Work task = What you write must be the lines from the one holding "Image resolution: width=820" through the final line of the records below, reproduced exactly, minus the pictures.

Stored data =
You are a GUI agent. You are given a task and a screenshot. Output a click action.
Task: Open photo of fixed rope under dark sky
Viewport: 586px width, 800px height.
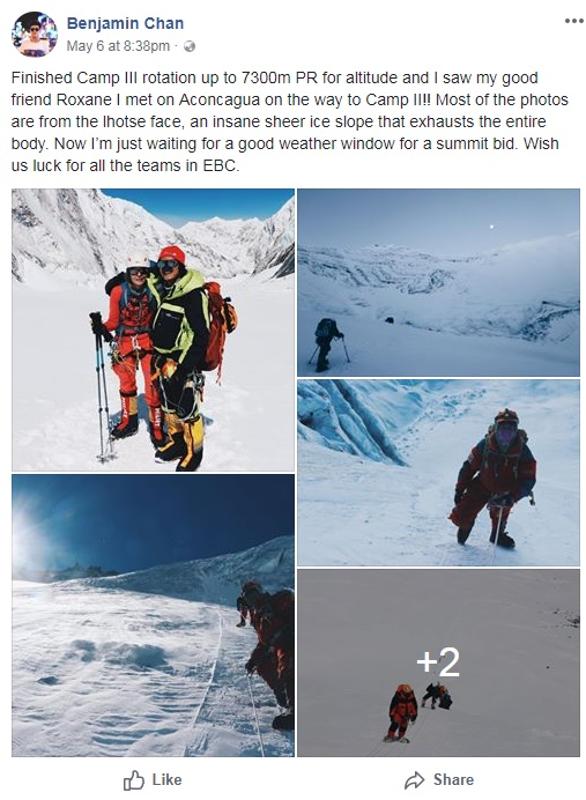click(x=153, y=615)
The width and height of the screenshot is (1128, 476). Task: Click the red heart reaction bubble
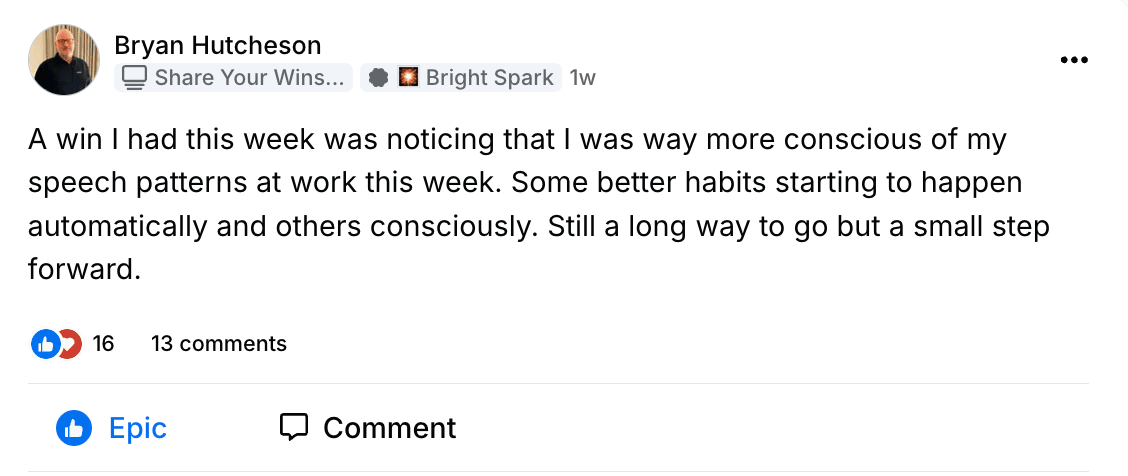point(70,344)
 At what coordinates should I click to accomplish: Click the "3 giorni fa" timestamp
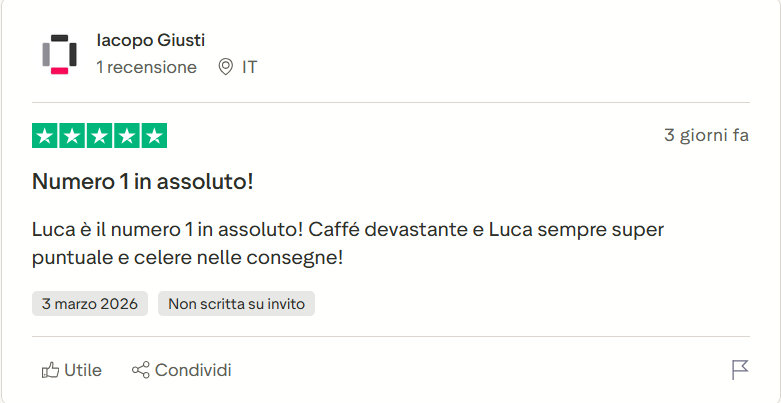click(x=706, y=135)
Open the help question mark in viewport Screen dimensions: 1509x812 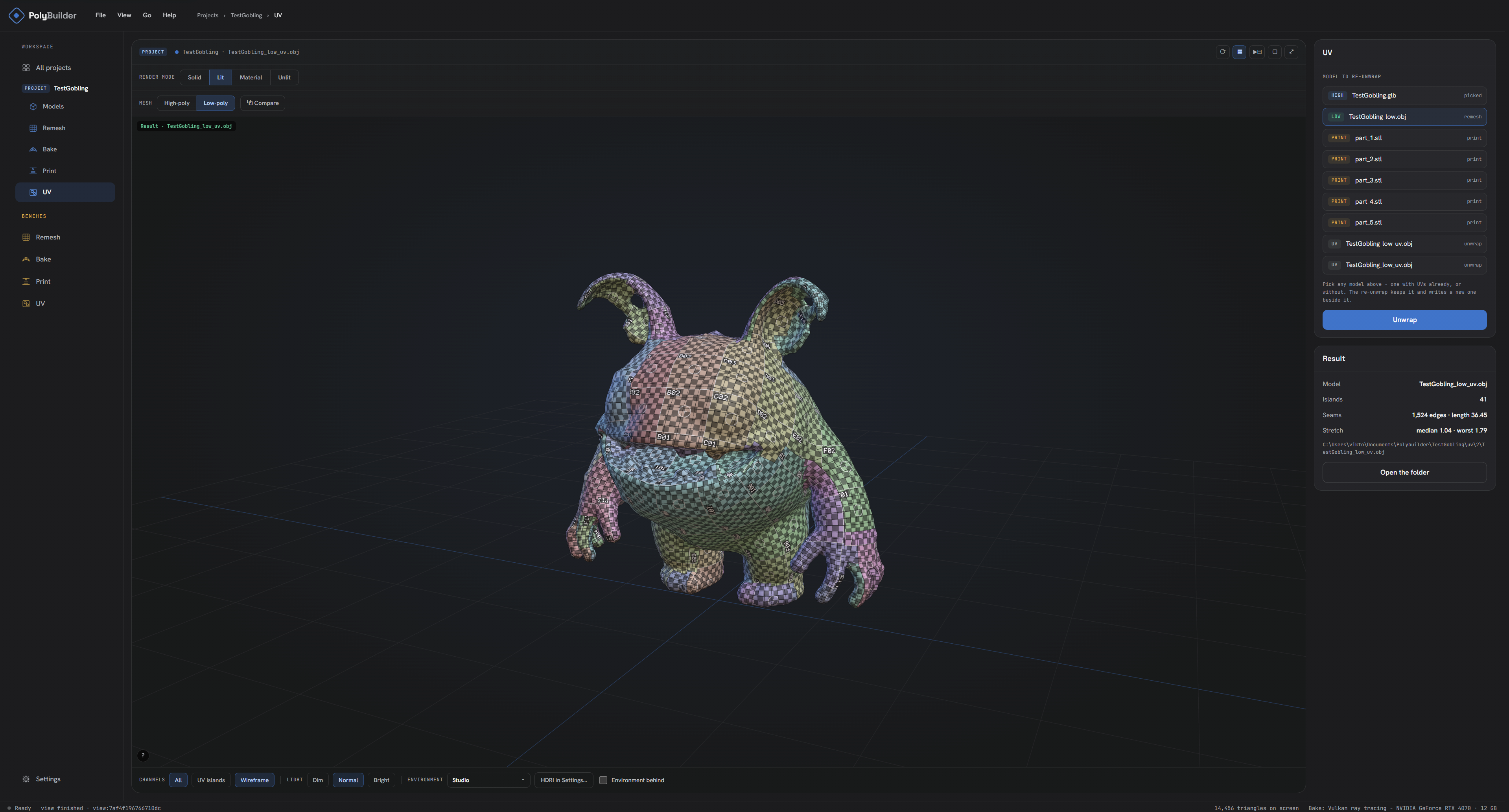[143, 755]
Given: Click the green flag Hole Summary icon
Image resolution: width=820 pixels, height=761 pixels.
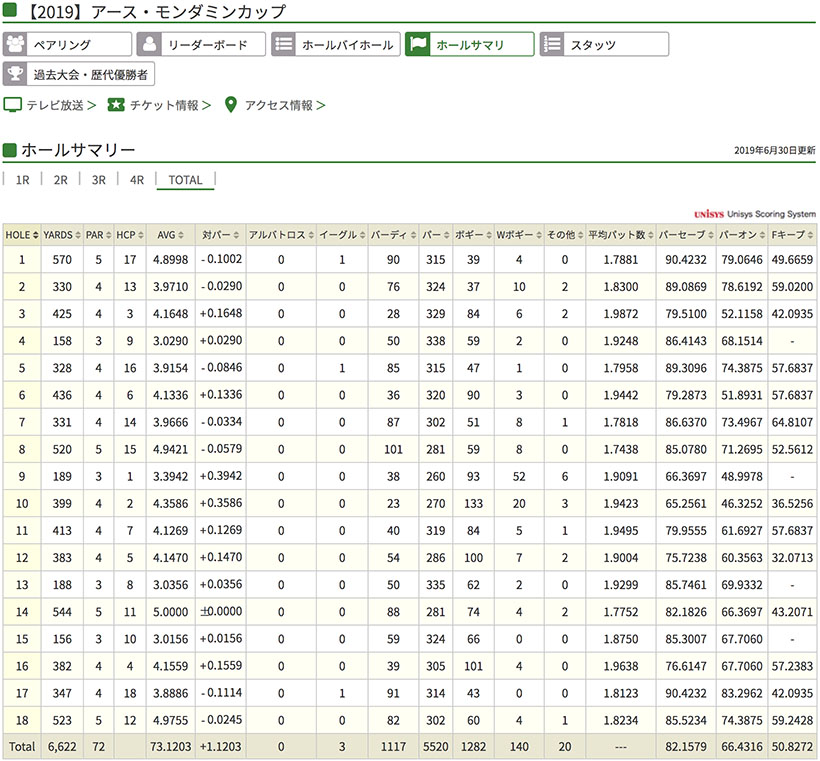Looking at the screenshot, I should pyautogui.click(x=418, y=45).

Answer space =
Image resolution: width=820 pixels, height=761 pixels.
Looking at the screenshot, I should pyautogui.click(x=418, y=45).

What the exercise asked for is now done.